If you're about to go on a blind date with an “Environmentalist”, “Guitar player in a speed metal band”, “Harvard Business School alum”, “New York cop” or “Pakistani journalist”, it will be nearly impossible to not immediately ascribe personality traits, opinions, and a lifestyle to each one. I did that in the 82 seconds it took to type them out (“What could a New York cop know about Tolstoy anyway?”)
This happens more than we realize, which is another reason why no one is as objective or logical as they believe. We’re prone to heed the same advice from a therapist (“You may want to consider a career change”) that we just disregarded from a sibling (“You may want to consider a career change”).
According to evolutionary psychology, our brains create categories so information is easier to process and assess.
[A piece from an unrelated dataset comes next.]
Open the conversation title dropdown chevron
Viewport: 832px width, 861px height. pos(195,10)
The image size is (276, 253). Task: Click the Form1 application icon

Categories enable our innate need for safety. That type of animal could kill me, that kind of person could protect me.
But biology is not destiny. Unlike your chocolate Labrador or Ragamuffin cat, we have a special ability to think about our thoughts. We can learn to overcome the survival mechanisms designed by evolution.
How? It would probably be illegal, or just plain weird, to blindfold everyone in the conference room and use voice scramblers in a witness-protection-program-TV show kind of way.
Start by being a better listener. Focus on the words rather than person forming them. You might get some great ideas that you would otherwise ignore. As for our representatives in Washington, D.C, one can only hope.